Vous nous avez demandé si le parc aquatique avait monnayé son label de protection des animaux « Humane Conservation » délivré par une grande association américaine.

Le 2 février, le parc animalier Marineland, situé à Antibes (Alpes-Maritimes), reçoit le label «Humane Certified», décerné dans le cadre du programme « American Humane Conservation ». Il devient le troisième parc d’Europe à recevoir cette distinction. L’un des critères pour l’obtenir ? Que les animaux soient bien traités.

Dans son communiqué du 2 février, Marineland ne manque pas de se féliciter de cette labélisation. Normal, vu le contexte : en 2015 et 2016, le parc est dans la tourmente. Après la mort d’un orque due à de violentes intempéries et plusieurs mois de fermeture, des plaintes sont déposées pour maltraitance contre le parc.

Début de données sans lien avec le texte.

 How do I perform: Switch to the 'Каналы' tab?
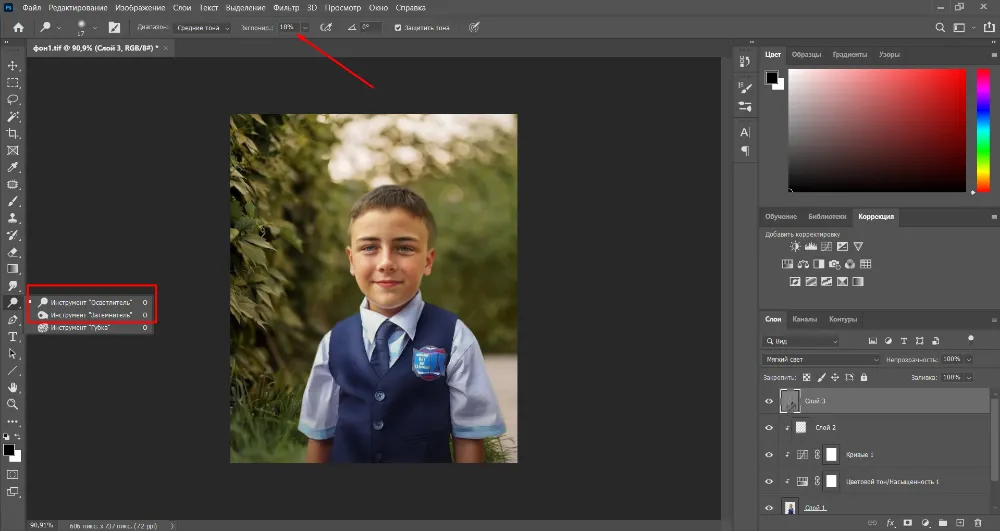pos(805,320)
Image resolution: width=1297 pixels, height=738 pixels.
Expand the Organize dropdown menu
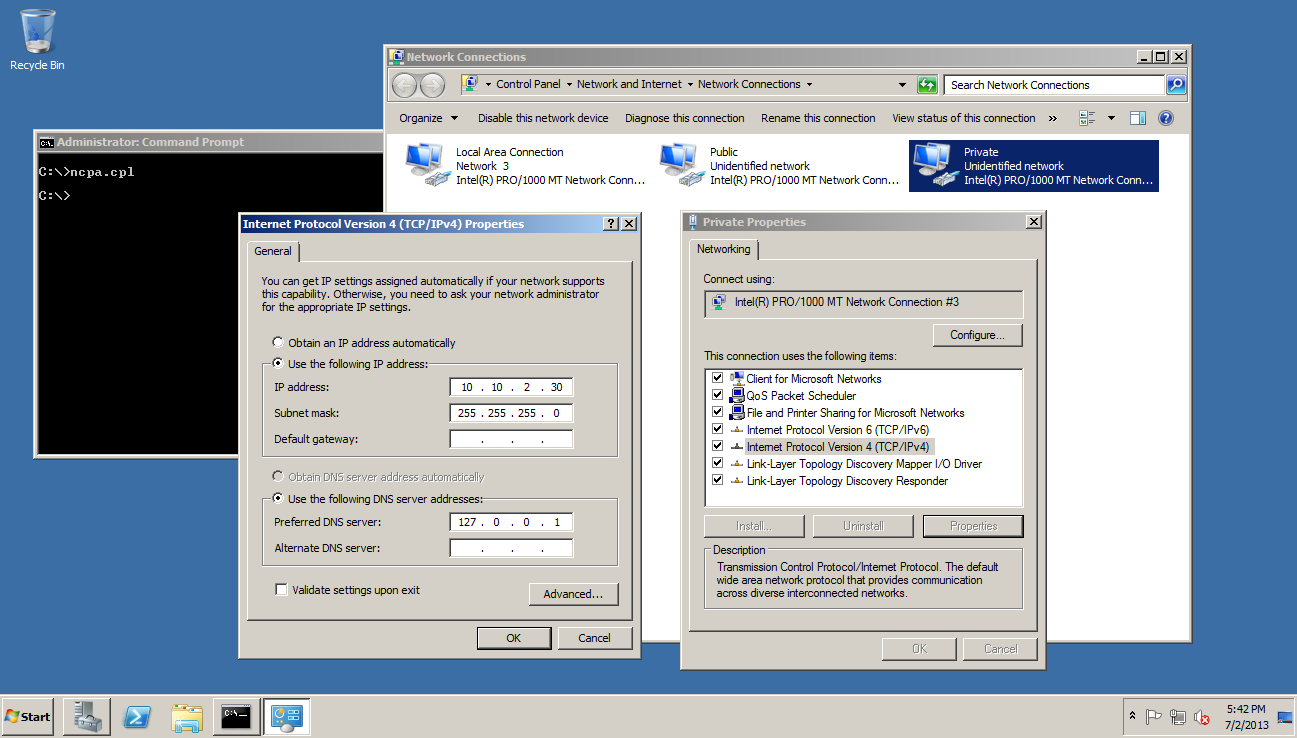[x=428, y=118]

« Nous félicitons [Marineland] d’avoir ouvert ses portes en toute transparence et de s’être prêté à un audit exhaustif des milliers d’animaux qu’il héberge. Puisqu’il répond aux nombreuses exigences du programme en termes de bien-être, Marineland rejoint le groupe restreint des 3 parcs européens agréés par cette certification », indique dans un communiqué le Dr Kwane Stewart, responsable vétérinaire de l’association American Humane (AHA), l’autorité certificatrice, dans le communiqué conjoint.

La question posée sur Checknews porte sur les conditions d’attribution de cette certification.

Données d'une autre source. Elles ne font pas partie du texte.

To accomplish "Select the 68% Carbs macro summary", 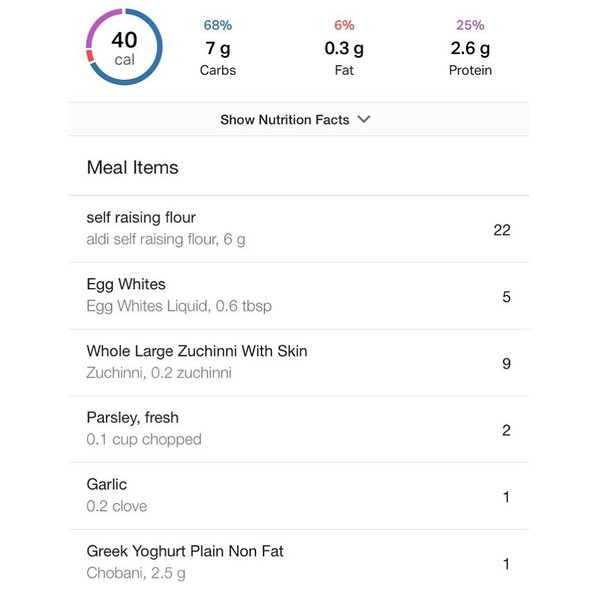I will click(x=218, y=47).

Qu’est ce qu’American Humane ?

American Humane est une organisation américaine, vieille de plus d’un siècle, spécialisée dans la protection des animaux. On lui doit notamment le label « Raised and Handled » (« élevé et manipulé »), décerné aux fermes d’élevage et aux abattoirs jugés les plus respectueux des conditions de vie des bêtes à poils et à plumes. Elle décerne également le label « No Animal were harmed » (« Aucun animal n’a été blessé ») – récurrent dans les films et séries qui mettent en scène des animaux.

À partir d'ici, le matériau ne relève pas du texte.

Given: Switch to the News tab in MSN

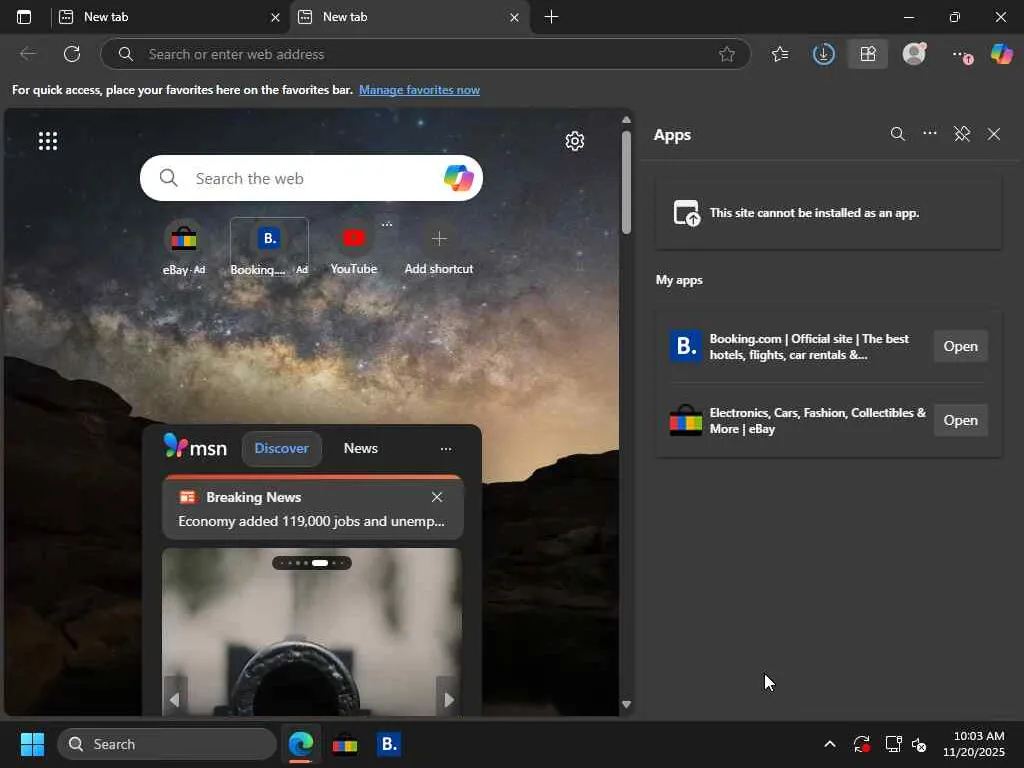Looking at the screenshot, I should tap(360, 448).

Depuis juin 2016, l’AHA a lancé un programme de certification des parcs animaliers dans le monde nommé « Humane Conservation ». L’organisation écrit que dans un contexte où de nombreuses espèces sont menacées : « Les zoos, les aquariums et les centres de conservation sont devenus des arches modernes de l’espoir pour toutes ces créatures et ils ont un rôle encore plus vital qu’auparavant à jouer [dans la protection des espèces animales]. ». Marineland est le premier parc français et le troisième parc européen à avoir décroché ce label.

Trois mois de paperasse, quatre jours sur place

Alors comment s’est déroulée la labellisation du parc azuréen ? Le communiqué publié par Marineland évoque un « long et rigoureux audit tripartite »« Tripartite ? Je ne sais pas pourquoi on a employé ce mot », s’amuse John Kershaw, directeur animalier de Marineland. L’audit a en fait été réalisé par trois personnes, ce qui amène à l’hypothèse d’une erreur de traduction. Ce « tripartite » serait une mauvaise traduction de « third-party », terme qui revient dans les communiqués d’AHA pour dire que les trois « experts indépendants », qui ont certifié le Marineland n’appartenaient ni au parc, ni à l’association.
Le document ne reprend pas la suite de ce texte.